Ich habe mein pinkes „pussyhat“-Mützchen am Schluss noch zufrieden vors Capitol getragen und ein letztes Foto gemacht. Froh, hinge­fahren zu sein. Und irgendwie dankbar. Das Schönste war vermut­lich: Zuge­hö­rig­keit. Nicht nur zu wissen, sondern auch zu erfahren, zu erleben und in unver­gess­li­chen Bildern verin­ner­li­chen zu können, dass ich nicht allein bin auf der Welt und auch keine Rand­gruppe. Das Gefühl, richtig zu sein und am rich­tigen Ort. Ich habe viel erfahren, bekommen und mitge­nommen.
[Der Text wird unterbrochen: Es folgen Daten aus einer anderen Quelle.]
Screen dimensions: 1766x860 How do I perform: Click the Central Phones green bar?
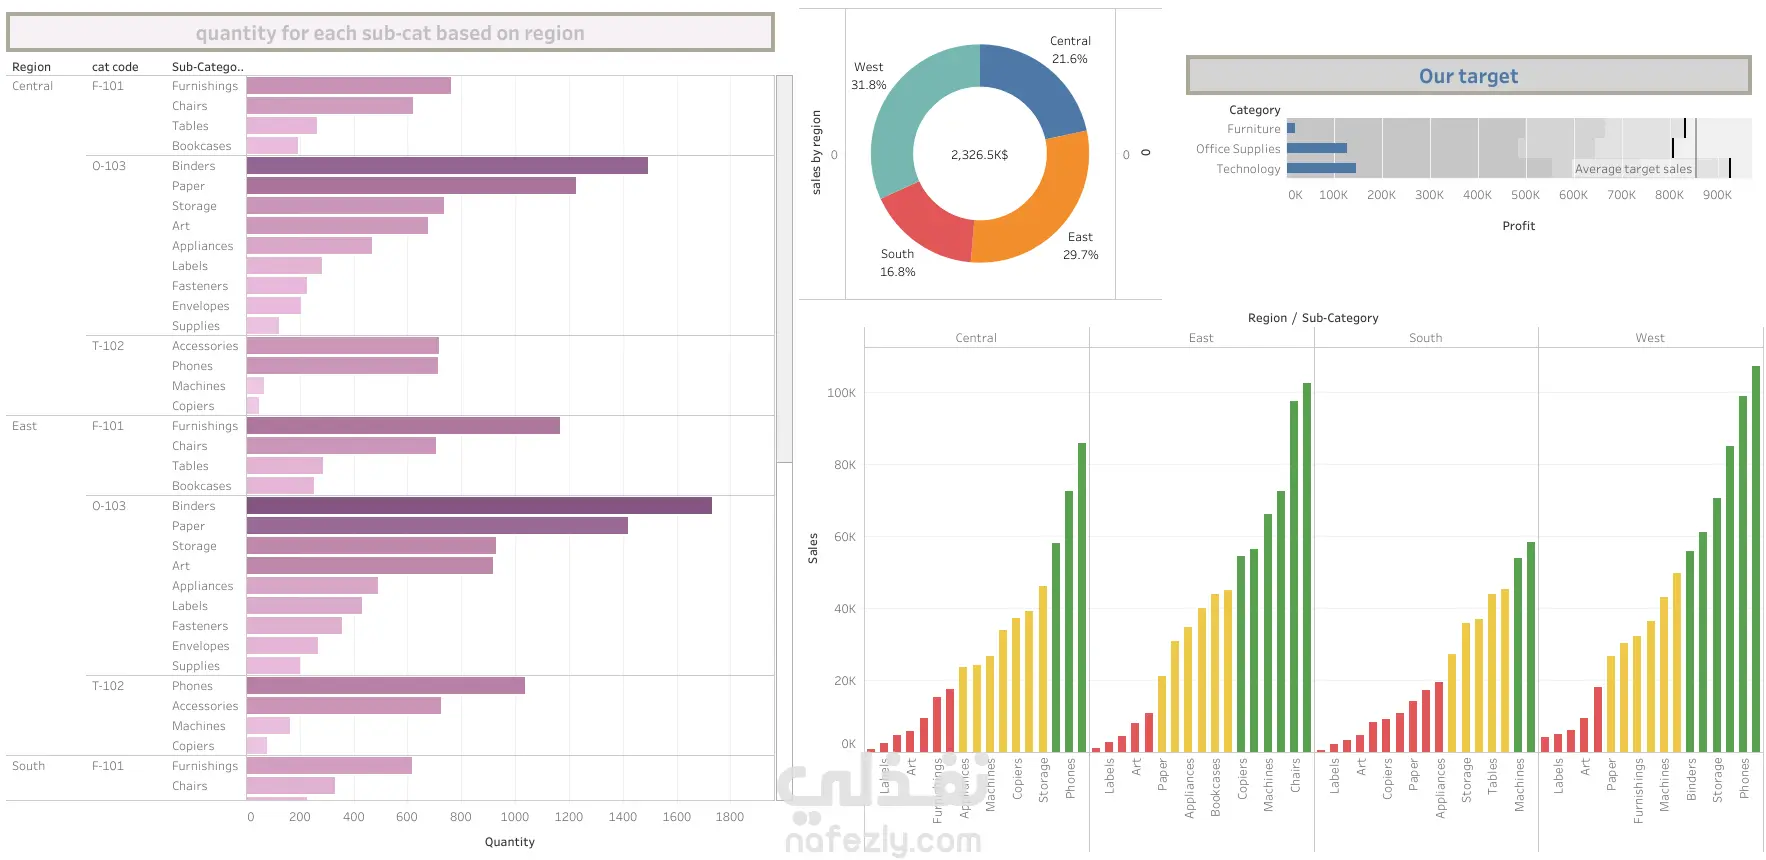point(1082,597)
Und ich konnte viel­leicht auch einiges geben, weil ich da war und den Weg nach Washington gemacht hatte. Warum ich das tat, hatte einen persön­li­chen Auslöser. Aber es ging auch über mein Eigenes hinaus. Es ist mir bewusst, dass ich selber eine privi­le­gierte Frau bin. Eine Bewe­gung zu unter­stützen, die sich für alle Frauen einsetzen will, war mir wichtig. Wer, wenn nicht wir? Wann, wenn nicht jetzt? Sister­hood. Wir Frauen haben Geschichte geschrieben. Und das war schon mal ein guter Anfang. „And now: let’s get shit done!“ wie eine meiner Freun­dinnen jeweils sagt. Nicht nur in Washington. 

Wenn ich zurück bin, stricke ich für Claudia, Marcy und Fran­ziska auch noch ein Käpp­chen. Ich weiss jetzt ja wieder, wie es geht.